しかしながら、共犯者の自白が100%信用できるという保証はどこにもありません。「司法取引」という言葉もありますが、罪の軽い人間は、嘘でもいいから罪を認めて執行猶予付判決を狙うということも考えられます。これまで虚偽の自白で有罪判決が為されてきたことは過去における刑事裁判の歴史から明らかです。足利事件(注・少女を殺害したと自白した犯人が、服役後、DNA鑑定したところ、別の人のものであることが明らかになった事件)など典型的な例です。しかし、裁判所は、未だに、自白する人間は嘘を言わないという凝り固まった感覚を捨て去れないようです。
大坪元特捜部長や佐賀元副部長が、真実、証拠隠蔽を知らなかったどうかはわかりません。しかし、少なくとも、彼らが、今まで被疑者を取り調べ、強引に自白させ、刑事裁判にかけ、有罪の判決をもらって溜飲を下げていたことは間違いありません。その彼らが作り上げてきた刑事司法が、今、逆に自分達に襲いかかってきているということを、彼らは身にしみて感じているのではないでしょうか。
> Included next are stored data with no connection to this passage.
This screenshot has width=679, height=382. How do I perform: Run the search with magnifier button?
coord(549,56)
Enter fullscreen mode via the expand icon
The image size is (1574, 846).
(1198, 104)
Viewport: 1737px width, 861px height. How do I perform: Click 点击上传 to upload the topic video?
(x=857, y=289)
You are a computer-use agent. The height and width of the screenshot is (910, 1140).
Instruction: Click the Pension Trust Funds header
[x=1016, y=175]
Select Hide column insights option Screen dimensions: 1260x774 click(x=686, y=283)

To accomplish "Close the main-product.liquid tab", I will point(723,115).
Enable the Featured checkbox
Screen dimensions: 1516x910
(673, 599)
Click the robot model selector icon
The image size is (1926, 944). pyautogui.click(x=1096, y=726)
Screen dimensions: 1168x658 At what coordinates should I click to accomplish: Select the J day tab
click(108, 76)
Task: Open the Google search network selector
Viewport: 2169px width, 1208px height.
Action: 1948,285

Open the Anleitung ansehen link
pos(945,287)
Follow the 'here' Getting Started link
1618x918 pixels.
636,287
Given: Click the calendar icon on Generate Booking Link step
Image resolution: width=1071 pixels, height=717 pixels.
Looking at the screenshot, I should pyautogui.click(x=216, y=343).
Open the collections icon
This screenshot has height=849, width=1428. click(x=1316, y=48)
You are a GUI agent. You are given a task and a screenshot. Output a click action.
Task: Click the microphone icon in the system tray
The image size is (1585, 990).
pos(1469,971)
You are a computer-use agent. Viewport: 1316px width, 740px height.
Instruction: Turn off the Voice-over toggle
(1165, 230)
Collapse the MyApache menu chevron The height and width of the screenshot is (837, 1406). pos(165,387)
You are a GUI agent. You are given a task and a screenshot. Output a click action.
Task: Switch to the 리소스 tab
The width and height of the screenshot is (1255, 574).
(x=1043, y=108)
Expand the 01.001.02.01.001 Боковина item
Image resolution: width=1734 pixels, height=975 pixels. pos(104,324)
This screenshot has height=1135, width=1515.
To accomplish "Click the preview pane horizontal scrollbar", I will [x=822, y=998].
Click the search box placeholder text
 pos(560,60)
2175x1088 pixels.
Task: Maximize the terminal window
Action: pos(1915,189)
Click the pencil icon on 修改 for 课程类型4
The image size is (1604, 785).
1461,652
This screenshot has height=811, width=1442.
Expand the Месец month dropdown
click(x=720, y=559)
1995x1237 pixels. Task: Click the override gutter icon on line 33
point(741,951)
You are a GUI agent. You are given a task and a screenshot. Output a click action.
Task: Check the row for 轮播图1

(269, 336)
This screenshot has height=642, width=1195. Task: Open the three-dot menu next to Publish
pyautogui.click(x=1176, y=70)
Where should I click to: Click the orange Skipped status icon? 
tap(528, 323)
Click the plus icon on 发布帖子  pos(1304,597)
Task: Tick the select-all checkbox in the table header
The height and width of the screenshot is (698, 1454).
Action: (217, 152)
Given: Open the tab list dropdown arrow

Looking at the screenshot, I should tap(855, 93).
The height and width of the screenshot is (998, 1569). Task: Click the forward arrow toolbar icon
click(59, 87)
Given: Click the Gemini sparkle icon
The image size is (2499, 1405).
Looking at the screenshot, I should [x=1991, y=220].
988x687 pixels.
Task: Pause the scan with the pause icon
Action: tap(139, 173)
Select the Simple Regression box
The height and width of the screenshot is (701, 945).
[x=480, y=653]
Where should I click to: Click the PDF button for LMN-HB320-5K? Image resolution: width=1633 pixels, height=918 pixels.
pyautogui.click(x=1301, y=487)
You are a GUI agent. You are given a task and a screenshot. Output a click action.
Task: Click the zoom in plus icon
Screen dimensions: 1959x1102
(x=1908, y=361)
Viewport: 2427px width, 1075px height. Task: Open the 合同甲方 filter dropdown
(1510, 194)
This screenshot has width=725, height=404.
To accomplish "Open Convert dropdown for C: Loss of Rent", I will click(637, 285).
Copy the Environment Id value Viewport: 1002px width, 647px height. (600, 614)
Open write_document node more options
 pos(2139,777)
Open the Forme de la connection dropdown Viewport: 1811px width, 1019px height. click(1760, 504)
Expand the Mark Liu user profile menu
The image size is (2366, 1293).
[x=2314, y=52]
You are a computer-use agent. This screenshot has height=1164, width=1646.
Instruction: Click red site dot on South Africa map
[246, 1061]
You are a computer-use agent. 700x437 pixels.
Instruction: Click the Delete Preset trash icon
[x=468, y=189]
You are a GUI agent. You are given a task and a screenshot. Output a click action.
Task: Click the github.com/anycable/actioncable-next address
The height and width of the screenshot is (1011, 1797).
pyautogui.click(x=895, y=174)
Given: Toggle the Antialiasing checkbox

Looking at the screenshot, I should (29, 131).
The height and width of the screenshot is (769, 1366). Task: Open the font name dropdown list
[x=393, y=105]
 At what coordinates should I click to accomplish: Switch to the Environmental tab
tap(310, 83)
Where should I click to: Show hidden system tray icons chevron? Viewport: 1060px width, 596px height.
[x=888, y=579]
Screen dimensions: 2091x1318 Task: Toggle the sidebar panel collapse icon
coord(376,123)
如何なる思いの中で、今回の「控訴棄却」の判決を聞いたのでしょうか。
もっとも、鹿児島の志布志の選挙違反事件のように、アリバイがあるにもかかわらず、それを無視して強引に自白をとったケースもあります。このような場合、その自白は客観的事実と異なっているので最終的には覆されることになりました。しかし、大半の事件は、客観的証拠が無く、「言った」とか「言わない」とかという事件がほとんどです。
このように、「共犯者の自白」は、自分の罪を軽くするために誰かに罪をなすりつける、複数犯にして自分の役割を小さく見せたい、あるいは、純粋に記憶間違い、など様々な原因により為されることがあります。しかし、現実は、そのような虚偽の「共犯者の自白」が為されることはないだろうという安易な考えに基づいて刑事裁判が進んでいることは本当に恐ろしいことだと思います。